In which Travis is lying awake late at night or early in the morning and has a vision (of sorts).

Damage. They call it experience. There you go. But listen cautiously to the meaning of the simple syllables in a word like damage. The way the ‘m’ rolls under the crest of the ‘d’, the way ‘age’ takes a part in the inevitability of it all. Damage: an even number of letters. The middle is the space where there is nothing.
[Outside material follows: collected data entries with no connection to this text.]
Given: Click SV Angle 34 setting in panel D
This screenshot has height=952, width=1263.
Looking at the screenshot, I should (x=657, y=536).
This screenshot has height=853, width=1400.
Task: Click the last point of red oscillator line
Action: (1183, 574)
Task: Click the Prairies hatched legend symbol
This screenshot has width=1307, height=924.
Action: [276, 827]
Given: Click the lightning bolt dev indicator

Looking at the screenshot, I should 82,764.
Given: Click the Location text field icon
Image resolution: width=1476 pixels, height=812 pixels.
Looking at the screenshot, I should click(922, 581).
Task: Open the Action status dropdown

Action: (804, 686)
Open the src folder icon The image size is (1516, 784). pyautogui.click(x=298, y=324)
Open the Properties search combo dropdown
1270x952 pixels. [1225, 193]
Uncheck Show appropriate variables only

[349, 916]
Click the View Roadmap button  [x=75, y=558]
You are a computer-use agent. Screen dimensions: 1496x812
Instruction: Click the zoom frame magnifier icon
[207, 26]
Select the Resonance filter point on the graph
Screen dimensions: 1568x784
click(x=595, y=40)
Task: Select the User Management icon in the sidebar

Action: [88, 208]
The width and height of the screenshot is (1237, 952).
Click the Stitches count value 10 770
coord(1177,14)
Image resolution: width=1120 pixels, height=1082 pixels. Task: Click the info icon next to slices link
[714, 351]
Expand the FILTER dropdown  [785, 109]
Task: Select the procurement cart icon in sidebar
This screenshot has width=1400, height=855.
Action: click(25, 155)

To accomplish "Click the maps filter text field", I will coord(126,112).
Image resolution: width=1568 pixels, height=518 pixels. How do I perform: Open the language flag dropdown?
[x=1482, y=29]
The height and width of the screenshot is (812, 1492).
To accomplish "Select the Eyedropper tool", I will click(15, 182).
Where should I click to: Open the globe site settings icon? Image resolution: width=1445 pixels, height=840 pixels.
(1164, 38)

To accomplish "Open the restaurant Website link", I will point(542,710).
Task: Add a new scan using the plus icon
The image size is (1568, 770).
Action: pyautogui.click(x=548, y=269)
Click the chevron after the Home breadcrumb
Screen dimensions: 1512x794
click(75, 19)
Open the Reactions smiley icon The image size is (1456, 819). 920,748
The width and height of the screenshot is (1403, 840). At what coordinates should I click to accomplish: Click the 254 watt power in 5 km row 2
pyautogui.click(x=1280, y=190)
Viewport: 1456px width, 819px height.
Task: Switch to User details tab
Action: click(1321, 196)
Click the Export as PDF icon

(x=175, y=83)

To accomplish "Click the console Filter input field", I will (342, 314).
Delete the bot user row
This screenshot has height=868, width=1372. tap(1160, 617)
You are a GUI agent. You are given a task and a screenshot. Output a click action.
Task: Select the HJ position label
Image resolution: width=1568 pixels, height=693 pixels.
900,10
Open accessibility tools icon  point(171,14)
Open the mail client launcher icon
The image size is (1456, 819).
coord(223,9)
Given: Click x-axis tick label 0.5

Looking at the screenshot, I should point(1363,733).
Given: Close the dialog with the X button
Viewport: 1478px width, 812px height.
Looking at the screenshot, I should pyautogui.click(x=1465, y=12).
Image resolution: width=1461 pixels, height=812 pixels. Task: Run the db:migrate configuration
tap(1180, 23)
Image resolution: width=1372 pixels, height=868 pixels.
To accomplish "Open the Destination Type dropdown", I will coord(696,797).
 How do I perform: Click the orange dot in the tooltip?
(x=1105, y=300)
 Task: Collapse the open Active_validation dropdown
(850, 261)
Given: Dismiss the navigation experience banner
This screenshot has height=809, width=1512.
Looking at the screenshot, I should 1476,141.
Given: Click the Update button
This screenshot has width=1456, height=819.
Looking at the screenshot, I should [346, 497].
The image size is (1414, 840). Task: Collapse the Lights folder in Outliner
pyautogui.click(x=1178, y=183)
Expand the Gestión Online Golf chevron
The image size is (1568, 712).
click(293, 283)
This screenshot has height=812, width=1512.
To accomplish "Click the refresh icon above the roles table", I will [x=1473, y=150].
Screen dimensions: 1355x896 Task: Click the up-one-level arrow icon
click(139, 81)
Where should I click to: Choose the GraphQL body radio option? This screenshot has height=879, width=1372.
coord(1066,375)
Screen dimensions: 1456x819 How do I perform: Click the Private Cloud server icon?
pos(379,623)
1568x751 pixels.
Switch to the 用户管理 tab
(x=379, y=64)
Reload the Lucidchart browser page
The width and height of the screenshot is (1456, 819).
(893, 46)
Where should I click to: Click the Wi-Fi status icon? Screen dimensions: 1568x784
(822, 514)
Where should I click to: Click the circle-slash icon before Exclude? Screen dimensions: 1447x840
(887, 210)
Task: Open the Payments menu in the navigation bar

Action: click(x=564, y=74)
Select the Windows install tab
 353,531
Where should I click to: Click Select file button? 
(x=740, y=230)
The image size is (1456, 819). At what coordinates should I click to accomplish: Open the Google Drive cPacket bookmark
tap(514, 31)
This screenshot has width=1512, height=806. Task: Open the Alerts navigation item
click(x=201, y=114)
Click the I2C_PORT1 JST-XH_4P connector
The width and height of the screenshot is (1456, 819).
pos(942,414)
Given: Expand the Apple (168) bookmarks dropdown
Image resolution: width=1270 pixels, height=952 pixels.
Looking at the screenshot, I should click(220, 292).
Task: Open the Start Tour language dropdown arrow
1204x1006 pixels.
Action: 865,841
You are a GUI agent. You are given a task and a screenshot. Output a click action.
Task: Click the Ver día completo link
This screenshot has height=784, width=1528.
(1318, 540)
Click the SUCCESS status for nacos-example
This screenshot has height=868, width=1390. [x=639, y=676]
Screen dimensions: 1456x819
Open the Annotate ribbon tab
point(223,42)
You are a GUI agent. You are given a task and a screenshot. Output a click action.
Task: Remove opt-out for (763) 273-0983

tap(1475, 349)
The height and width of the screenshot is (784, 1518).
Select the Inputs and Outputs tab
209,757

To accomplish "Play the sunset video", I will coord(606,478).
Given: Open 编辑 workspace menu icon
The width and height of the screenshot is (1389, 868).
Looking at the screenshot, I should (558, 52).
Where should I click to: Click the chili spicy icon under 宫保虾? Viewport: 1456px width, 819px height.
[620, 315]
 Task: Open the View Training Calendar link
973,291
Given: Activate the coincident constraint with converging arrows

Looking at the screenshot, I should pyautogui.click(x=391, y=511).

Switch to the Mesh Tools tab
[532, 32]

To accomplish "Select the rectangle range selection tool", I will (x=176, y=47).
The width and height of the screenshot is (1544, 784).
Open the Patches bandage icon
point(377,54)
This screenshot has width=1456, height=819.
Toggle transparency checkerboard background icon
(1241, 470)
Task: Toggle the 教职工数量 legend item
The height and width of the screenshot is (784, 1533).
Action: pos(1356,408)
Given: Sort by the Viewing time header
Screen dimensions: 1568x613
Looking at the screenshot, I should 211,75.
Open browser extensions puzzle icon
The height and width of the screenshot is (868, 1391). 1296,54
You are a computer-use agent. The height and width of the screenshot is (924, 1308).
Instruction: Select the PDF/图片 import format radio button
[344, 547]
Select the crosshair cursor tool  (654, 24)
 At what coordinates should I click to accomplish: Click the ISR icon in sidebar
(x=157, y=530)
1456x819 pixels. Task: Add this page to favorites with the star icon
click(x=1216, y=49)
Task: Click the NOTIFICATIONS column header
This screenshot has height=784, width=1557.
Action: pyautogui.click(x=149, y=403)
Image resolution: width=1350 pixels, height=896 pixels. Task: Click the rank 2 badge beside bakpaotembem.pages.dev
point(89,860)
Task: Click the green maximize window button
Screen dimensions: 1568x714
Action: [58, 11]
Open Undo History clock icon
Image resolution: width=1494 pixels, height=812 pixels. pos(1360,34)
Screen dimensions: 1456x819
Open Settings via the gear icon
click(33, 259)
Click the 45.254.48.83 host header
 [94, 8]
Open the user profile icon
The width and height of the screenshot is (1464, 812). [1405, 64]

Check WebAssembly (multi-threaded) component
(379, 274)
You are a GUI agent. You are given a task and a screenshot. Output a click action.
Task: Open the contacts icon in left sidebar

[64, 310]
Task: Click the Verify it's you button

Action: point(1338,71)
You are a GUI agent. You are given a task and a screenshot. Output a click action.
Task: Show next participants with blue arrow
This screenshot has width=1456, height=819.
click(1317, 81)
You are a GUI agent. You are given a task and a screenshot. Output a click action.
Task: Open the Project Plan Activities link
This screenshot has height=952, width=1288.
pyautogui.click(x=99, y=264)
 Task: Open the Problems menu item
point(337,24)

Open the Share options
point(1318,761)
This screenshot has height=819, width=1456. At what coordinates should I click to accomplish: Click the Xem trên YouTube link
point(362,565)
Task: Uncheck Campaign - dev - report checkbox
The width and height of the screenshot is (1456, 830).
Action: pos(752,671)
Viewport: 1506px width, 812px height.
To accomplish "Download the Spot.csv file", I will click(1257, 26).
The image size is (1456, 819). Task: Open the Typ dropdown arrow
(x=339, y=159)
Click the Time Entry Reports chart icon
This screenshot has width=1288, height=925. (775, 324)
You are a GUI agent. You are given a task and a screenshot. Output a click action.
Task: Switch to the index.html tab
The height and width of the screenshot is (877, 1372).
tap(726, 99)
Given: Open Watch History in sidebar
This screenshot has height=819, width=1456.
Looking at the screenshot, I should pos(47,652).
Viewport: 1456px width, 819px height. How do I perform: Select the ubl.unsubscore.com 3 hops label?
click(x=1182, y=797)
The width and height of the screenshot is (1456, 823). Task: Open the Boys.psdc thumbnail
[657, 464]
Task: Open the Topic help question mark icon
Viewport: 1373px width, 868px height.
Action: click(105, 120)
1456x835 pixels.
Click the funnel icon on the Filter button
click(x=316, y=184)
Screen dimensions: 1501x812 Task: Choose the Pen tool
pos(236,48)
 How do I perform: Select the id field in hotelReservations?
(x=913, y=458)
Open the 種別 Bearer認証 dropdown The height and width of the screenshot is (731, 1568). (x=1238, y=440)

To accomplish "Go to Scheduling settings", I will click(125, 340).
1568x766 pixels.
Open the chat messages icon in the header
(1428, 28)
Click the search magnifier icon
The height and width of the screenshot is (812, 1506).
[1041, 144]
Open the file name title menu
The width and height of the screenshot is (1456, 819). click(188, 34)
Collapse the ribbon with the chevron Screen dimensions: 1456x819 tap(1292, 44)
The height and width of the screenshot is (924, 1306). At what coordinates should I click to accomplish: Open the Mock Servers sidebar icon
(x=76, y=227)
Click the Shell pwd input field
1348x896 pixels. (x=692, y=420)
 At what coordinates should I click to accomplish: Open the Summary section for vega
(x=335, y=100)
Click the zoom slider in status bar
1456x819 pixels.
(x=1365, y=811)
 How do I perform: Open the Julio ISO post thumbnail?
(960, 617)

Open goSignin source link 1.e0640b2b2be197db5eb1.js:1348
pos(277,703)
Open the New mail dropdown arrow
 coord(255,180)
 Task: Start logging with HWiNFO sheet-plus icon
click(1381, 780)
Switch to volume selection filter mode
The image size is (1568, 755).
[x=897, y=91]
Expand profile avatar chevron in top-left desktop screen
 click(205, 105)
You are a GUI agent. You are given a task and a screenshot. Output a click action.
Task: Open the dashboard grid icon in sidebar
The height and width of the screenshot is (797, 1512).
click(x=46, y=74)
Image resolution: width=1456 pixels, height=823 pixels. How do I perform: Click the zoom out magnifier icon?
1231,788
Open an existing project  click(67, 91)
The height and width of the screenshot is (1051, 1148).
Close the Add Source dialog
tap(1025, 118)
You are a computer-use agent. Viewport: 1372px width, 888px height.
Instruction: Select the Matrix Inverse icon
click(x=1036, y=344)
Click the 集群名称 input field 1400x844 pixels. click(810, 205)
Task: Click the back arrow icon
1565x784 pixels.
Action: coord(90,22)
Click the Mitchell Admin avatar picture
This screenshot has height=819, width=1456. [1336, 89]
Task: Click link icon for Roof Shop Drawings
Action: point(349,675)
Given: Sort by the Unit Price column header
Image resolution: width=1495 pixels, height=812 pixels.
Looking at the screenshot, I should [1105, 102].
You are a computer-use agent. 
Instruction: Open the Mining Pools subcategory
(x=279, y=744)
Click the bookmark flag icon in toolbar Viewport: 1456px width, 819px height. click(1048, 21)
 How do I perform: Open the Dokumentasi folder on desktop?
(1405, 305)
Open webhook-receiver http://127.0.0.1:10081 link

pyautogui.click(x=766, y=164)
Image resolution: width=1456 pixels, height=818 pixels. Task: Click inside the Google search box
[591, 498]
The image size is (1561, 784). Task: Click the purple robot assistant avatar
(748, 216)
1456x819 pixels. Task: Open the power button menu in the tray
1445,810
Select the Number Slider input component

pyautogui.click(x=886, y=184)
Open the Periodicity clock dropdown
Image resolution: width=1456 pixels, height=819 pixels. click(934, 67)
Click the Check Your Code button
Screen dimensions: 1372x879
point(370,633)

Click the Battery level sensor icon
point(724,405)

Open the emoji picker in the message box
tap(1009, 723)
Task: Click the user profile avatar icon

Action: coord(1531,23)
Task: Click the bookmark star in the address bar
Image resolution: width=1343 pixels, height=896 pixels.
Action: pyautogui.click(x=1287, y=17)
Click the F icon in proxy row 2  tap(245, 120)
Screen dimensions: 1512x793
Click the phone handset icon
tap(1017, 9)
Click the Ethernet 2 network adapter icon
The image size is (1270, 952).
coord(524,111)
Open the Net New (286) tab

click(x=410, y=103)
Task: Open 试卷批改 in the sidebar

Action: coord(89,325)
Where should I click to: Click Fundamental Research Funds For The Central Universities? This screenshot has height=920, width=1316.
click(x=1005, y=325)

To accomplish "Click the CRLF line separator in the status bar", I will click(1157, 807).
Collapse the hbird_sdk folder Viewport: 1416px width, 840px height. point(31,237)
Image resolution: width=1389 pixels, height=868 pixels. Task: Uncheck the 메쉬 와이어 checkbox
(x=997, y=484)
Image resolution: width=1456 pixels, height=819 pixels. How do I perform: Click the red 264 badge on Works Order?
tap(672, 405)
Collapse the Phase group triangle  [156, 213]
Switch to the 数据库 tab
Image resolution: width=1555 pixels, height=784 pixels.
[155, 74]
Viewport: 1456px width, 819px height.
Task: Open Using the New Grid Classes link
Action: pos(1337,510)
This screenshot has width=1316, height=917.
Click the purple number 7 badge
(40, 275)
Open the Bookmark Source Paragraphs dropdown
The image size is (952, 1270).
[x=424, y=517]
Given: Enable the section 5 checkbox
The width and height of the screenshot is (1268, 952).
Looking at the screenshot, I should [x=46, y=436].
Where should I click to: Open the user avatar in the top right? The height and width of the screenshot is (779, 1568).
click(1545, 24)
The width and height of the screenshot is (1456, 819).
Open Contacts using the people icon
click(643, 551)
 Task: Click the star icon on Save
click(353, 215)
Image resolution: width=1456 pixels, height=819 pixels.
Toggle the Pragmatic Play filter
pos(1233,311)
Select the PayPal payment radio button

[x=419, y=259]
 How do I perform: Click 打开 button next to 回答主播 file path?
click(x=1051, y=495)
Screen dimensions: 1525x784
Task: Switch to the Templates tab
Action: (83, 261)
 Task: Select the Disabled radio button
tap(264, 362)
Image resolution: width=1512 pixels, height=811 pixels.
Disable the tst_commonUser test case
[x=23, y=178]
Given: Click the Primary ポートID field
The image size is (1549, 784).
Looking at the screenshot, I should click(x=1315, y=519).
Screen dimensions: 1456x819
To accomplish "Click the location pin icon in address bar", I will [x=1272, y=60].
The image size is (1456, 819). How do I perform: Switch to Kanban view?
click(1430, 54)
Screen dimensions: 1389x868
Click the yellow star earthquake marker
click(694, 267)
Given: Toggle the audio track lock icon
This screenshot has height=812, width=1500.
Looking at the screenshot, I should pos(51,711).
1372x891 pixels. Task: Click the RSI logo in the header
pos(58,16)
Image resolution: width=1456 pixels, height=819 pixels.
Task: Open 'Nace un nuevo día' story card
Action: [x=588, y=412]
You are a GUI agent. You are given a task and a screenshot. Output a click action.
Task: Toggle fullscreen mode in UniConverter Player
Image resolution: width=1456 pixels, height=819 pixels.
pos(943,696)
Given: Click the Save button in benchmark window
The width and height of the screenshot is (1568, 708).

It is cruelly symmetric to the shape of being human—being only between moments—and being a matted, emaciated, old, dirty alley cat—one of those things that’s there just because it is, because no one wants it (and strangely, because no one has the heart to put it out of its misery). And yet if you do not handle that radioactive substance of regret and guilt with care, it leaves behind a dirty residue. “Oh, I am better,” says Life. “Oh, I have done worse.” But then there is Damage playing tricks in the back of Life’s mind. “I have done worse, haven’t I? Right?”

A Talkin’ Dog!?

In which Travis tells Melissa a joke.

“People keep saying that.” He takes a drink. “It’s what I do every day.” For a moment, Travis worries he is putting a damper on things. He doesn’t know why Melissa had come looking for him or why she seems to sympathize but he feels he is disappointing her somehow by not feeling better. “You wanna’ hear a joke?”